Top of Provided material

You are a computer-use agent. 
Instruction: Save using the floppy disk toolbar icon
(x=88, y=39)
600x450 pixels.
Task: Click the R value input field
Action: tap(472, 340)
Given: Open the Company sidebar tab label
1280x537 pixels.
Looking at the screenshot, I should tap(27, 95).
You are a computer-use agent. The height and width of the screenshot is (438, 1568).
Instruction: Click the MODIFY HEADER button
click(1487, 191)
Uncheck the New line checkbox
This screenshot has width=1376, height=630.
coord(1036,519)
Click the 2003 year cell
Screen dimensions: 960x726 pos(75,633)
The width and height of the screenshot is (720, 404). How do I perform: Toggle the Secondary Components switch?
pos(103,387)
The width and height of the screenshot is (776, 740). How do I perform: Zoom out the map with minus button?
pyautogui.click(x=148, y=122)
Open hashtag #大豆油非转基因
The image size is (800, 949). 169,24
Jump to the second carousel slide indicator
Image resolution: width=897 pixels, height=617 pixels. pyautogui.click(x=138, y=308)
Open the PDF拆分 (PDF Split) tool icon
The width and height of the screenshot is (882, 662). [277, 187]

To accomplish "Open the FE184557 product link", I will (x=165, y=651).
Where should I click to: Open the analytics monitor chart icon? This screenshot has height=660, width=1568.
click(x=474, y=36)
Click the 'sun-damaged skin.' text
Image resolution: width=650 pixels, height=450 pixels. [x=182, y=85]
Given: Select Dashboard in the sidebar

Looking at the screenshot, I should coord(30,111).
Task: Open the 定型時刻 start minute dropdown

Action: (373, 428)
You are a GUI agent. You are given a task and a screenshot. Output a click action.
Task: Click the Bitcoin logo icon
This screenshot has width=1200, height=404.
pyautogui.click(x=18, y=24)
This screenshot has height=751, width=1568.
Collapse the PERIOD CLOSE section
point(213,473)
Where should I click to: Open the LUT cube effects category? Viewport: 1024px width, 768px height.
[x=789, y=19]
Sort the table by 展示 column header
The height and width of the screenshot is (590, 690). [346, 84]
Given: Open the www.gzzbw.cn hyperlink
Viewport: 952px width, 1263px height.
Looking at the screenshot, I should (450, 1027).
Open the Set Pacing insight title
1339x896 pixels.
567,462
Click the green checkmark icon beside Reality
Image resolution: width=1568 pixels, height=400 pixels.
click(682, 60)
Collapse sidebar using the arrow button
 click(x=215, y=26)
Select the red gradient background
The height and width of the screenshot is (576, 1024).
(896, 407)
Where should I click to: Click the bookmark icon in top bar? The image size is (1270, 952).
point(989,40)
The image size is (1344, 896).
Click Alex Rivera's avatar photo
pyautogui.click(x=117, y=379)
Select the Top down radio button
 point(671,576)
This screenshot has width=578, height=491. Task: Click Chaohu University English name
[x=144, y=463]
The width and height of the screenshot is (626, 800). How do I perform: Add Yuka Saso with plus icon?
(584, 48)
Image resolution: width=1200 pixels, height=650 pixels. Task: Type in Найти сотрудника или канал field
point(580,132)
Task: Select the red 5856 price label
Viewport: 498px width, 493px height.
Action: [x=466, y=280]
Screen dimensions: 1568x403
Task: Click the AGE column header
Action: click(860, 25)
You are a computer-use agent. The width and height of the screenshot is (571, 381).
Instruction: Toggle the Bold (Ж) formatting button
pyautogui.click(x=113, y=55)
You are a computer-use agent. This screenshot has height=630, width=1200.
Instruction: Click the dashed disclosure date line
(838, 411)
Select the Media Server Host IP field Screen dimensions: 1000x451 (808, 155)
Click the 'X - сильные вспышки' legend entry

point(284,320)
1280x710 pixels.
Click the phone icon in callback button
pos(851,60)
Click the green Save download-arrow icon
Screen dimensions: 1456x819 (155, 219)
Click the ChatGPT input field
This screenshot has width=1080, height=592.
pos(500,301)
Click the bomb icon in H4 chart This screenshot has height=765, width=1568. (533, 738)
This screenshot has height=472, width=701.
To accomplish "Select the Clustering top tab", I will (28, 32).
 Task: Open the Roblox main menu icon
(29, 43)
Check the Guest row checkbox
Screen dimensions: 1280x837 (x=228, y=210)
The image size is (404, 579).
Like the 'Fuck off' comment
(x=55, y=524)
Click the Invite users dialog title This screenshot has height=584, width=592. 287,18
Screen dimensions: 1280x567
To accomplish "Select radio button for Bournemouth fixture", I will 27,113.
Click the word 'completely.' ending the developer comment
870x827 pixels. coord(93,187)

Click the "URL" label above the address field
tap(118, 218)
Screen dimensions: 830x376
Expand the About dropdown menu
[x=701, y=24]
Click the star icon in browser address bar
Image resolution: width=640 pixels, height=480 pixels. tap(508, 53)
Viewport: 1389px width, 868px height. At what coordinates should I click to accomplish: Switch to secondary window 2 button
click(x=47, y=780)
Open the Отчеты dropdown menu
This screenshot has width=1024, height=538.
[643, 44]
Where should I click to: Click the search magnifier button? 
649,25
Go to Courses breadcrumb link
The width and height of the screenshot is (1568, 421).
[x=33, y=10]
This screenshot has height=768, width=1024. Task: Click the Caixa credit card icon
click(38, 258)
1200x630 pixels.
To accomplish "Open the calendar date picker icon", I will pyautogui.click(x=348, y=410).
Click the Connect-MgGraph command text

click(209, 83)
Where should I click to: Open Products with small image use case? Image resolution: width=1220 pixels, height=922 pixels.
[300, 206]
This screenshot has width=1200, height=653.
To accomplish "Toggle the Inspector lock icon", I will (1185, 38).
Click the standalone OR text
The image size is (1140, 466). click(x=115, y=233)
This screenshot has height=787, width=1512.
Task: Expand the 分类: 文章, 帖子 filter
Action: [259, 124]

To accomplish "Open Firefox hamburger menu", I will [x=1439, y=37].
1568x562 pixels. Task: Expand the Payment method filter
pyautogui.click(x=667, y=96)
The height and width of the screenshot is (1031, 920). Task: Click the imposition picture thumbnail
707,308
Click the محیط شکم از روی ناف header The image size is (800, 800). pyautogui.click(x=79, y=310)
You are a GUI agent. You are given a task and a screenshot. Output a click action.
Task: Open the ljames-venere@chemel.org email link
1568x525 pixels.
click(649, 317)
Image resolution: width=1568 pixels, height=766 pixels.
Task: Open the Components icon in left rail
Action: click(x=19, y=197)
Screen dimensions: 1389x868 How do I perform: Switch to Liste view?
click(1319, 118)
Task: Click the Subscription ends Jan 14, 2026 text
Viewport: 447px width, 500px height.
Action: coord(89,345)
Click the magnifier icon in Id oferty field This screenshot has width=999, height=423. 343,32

Bottom of Provided material

Exercise instructions - Line by line, output the data precisely as shown above.

Exercise output -
You are a computer-use agent. 
Instruction: Save using the floppy disk toolbar icon
(x=88, y=39)
600x450 pixels.
Task: Click the R value input field
Action: tap(472, 340)
Given: Open the Company sidebar tab label
1280x537 pixels.
Looking at the screenshot, I should tap(27, 95).
You are a computer-use agent. The height and width of the screenshot is (438, 1568).
Instruction: Click the MODIFY HEADER button
click(1487, 191)
Uncheck the New line checkbox
This screenshot has width=1376, height=630.
coord(1036,519)
Click the 2003 year cell
Screen dimensions: 960x726 pos(75,633)
The width and height of the screenshot is (720, 404). How do I perform: Toggle the Secondary Components switch?
pos(103,387)
The width and height of the screenshot is (776, 740). How do I perform: Zoom out the map with minus button?
pyautogui.click(x=148, y=122)
Open hashtag #大豆油非转基因
The image size is (800, 949). 169,24
Jump to the second carousel slide indicator
Image resolution: width=897 pixels, height=617 pixels. pyautogui.click(x=138, y=308)
Open the PDF拆分 (PDF Split) tool icon
The width and height of the screenshot is (882, 662). [277, 187]

To accomplish "Open the FE184557 product link", I will (x=165, y=651).
Where should I click to: Open the analytics monitor chart icon? This screenshot has height=660, width=1568.
click(x=474, y=36)
Click the 'sun-damaged skin.' text
Image resolution: width=650 pixels, height=450 pixels. [x=182, y=85]
Given: Select Dashboard in the sidebar

Looking at the screenshot, I should coord(30,111).
Task: Open the 定型時刻 start minute dropdown

Action: (373, 428)
You are a GUI agent. You are given a task and a screenshot. Output a click action.
Task: Click the Bitcoin logo icon
This screenshot has width=1200, height=404.
pyautogui.click(x=18, y=24)
This screenshot has height=751, width=1568.
Collapse the PERIOD CLOSE section
point(213,473)
Where should I click to: Open the LUT cube effects category? Viewport: 1024px width, 768px height.
[x=789, y=19]
Sort the table by 展示 column header
The height and width of the screenshot is (590, 690). [346, 84]
Given: Open the www.gzzbw.cn hyperlink
Viewport: 952px width, 1263px height.
Looking at the screenshot, I should (450, 1027).
Open the Set Pacing insight title
1339x896 pixels.
567,462
Click the green checkmark icon beside Reality
Image resolution: width=1568 pixels, height=400 pixels.
click(682, 60)
Collapse sidebar using the arrow button
 click(x=215, y=26)
Select the red gradient background
The height and width of the screenshot is (576, 1024).
(896, 407)
Where should I click to: Click the bookmark icon in top bar? The image size is (1270, 952).
point(989,40)
The image size is (1344, 896).
Click Alex Rivera's avatar photo
pyautogui.click(x=117, y=379)
Select the Top down radio button
 point(671,576)
This screenshot has width=578, height=491. Task: Click Chaohu University English name
[x=144, y=463]
The width and height of the screenshot is (626, 800). How do I perform: Add Yuka Saso with plus icon?
(584, 48)
Image resolution: width=1200 pixels, height=650 pixels. Task: Type in Найти сотрудника или канал field
point(580,132)
Task: Select the red 5856 price label
Viewport: 498px width, 493px height.
Action: [x=466, y=280]
Screen dimensions: 1568x403
Task: Click the AGE column header
Action: click(860, 25)
You are a computer-use agent. The width and height of the screenshot is (571, 381).
Instruction: Toggle the Bold (Ж) formatting button
pyautogui.click(x=113, y=55)
You are a computer-use agent. This screenshot has height=630, width=1200.
Instruction: Click the dashed disclosure date line
(838, 411)
Select the Media Server Host IP field Screen dimensions: 1000x451 (808, 155)
Click the 'X - сильные вспышки' legend entry

point(284,320)
1280x710 pixels.
Click the phone icon in callback button
pos(851,60)
Click the green Save download-arrow icon
Screen dimensions: 1456x819 (155, 219)
Click the ChatGPT input field
This screenshot has width=1080, height=592.
pos(500,301)
Click the bomb icon in H4 chart This screenshot has height=765, width=1568. (533, 738)
This screenshot has height=472, width=701.
To accomplish "Select the Clustering top tab", I will (28, 32).
 Task: Open the Roblox main menu icon
(29, 43)
Check the Guest row checkbox
Screen dimensions: 1280x837 (x=228, y=210)
The image size is (404, 579).
Like the 'Fuck off' comment
(x=55, y=524)
Click the Invite users dialog title This screenshot has height=584, width=592. 287,18
Screen dimensions: 1280x567
To accomplish "Select radio button for Bournemouth fixture", I will 27,113.
Click the word 'completely.' ending the developer comment
870x827 pixels. coord(93,187)

Click the "URL" label above the address field
tap(118, 218)
Screen dimensions: 830x376
Expand the About dropdown menu
[x=701, y=24]
Click the star icon in browser address bar
Image resolution: width=640 pixels, height=480 pixels. tap(508, 53)
Viewport: 1389px width, 868px height. At what coordinates should I click to accomplish: Switch to secondary window 2 button
click(x=47, y=780)
Open the Отчеты dropdown menu
This screenshot has width=1024, height=538.
[643, 44]
Where should I click to: Click the search magnifier button? 
649,25
Go to Courses breadcrumb link
The width and height of the screenshot is (1568, 421).
[x=33, y=10]
This screenshot has height=768, width=1024. Task: Click the Caixa credit card icon
click(38, 258)
1200x630 pixels.
To accomplish "Open the calendar date picker icon", I will pyautogui.click(x=348, y=410).
Click the Connect-MgGraph command text

click(209, 83)
Where should I click to: Open Products with small image use case? Image resolution: width=1220 pixels, height=922 pixels.
[300, 206]
This screenshot has width=1200, height=653.
To accomplish "Toggle the Inspector lock icon", I will (1185, 38).
Click the standalone OR text
The image size is (1140, 466). click(x=115, y=233)
This screenshot has height=787, width=1512.
Task: Expand the 分类: 文章, 帖子 filter
Action: [259, 124]

To accomplish "Open Firefox hamburger menu", I will [x=1439, y=37].
1568x562 pixels. Task: Expand the Payment method filter
pyautogui.click(x=667, y=96)
The height and width of the screenshot is (1031, 920). Task: Click the imposition picture thumbnail
707,308
Click the محیط شکم از روی ناف header The image size is (800, 800). pyautogui.click(x=79, y=310)
You are a GUI agent. You are given a task and a screenshot. Output a click action.
Task: Open the ljames-venere@chemel.org email link
1568x525 pixels.
click(649, 317)
Image resolution: width=1568 pixels, height=766 pixels.
Task: Open the Components icon in left rail
Action: click(x=19, y=197)
Screen dimensions: 1389x868 How do I perform: Switch to Liste view?
click(1319, 118)
Task: Click the Subscription ends Jan 14, 2026 text
Viewport: 447px width, 500px height.
Action: coord(89,345)
Click the magnifier icon in Id oferty field This screenshot has width=999, height=423. 343,32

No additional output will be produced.